Of course, ther are many different interpretations of QM, some deterministic, others not.

Most physicists I've read seem to believe that the chaotic randomness of the quantum realm is real, not merely beyond our ability to predict. If that question is ever settled, it could have significant bearing on this topic.

Also, unpredictability DOES NOT give you free will. Effectively, an unpredictable quantum process in your brain or anywhere gives the agent no more control over a decision. It is like adding random as a variable.


This is NOT free will. Kaku is NOT a free will philosopher, that is clear from his opinions here. All writers of free will and determinism (myself included) are well aware of the fact that quantum indeterminacy, even if it does exist, does not allow for free will.

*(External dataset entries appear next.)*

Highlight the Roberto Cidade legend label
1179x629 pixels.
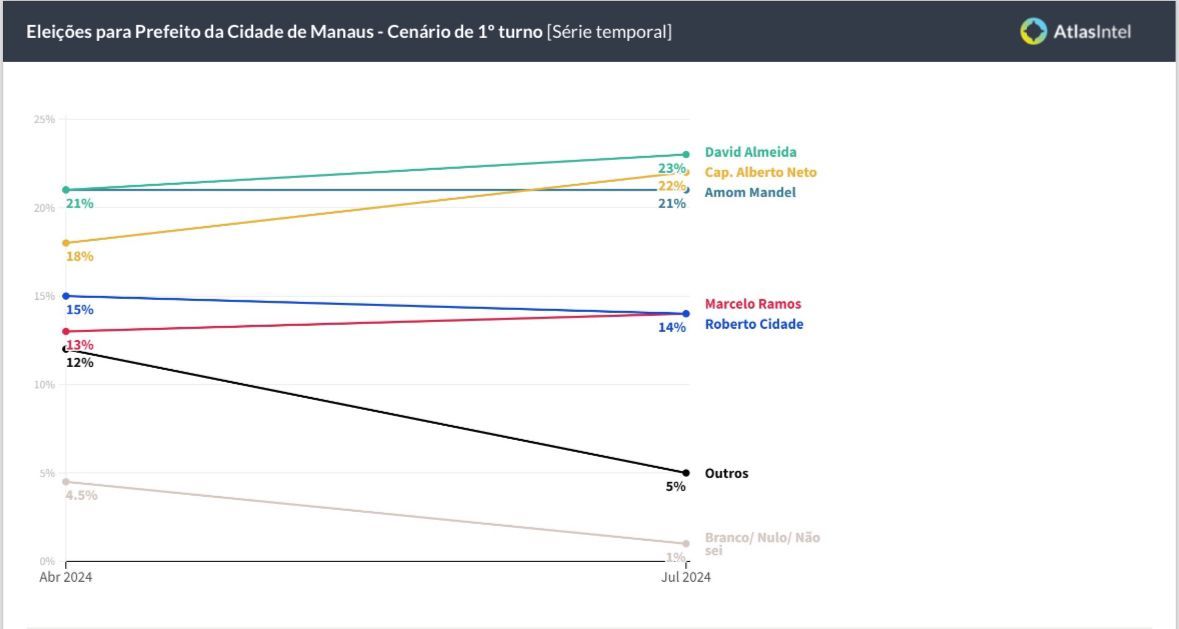[x=753, y=324]
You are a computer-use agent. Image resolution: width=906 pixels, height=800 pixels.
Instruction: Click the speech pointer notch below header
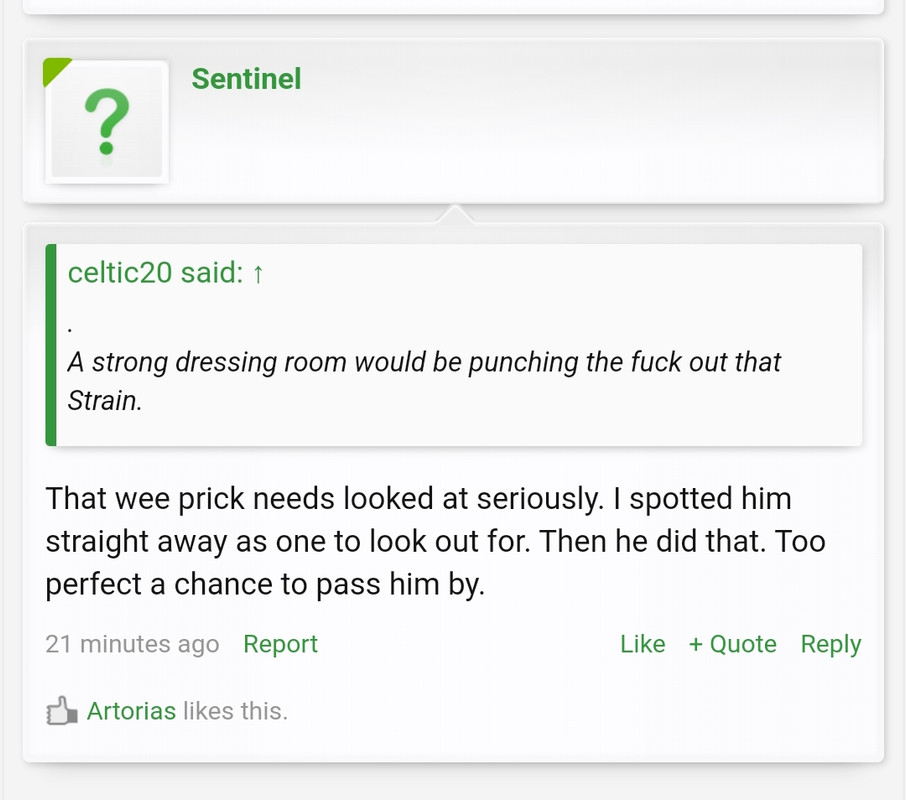454,212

Also, "Adequate determinism is the idea that quantum indeterminacy can be ignored for most macroscopic events. This is because random quantum events "average out" in thelimit of large numbers of particles (where the laws of quantum mechanics asymptotically approach the laws of classical mechanics).[6] Stephen Hawking explains a similar idea: he says that the microscopic world of quantum mechanics is one of determined probabilities. That is, quantum effects rarely alter the predictions of classical mechanics, which are quite accurate (albeit still not perfectly certain) at larger scales.[7] Something as large as an animal cell, then, would be "adequately determined" (even in light of quantum indeterminacy)."



Yes, I don't know anybody who thinks that randomness supports free will. It does, however, undermine determinism. Quantum effects in the classical realm seriously undermines hard determinism and the notion of absolute predictability.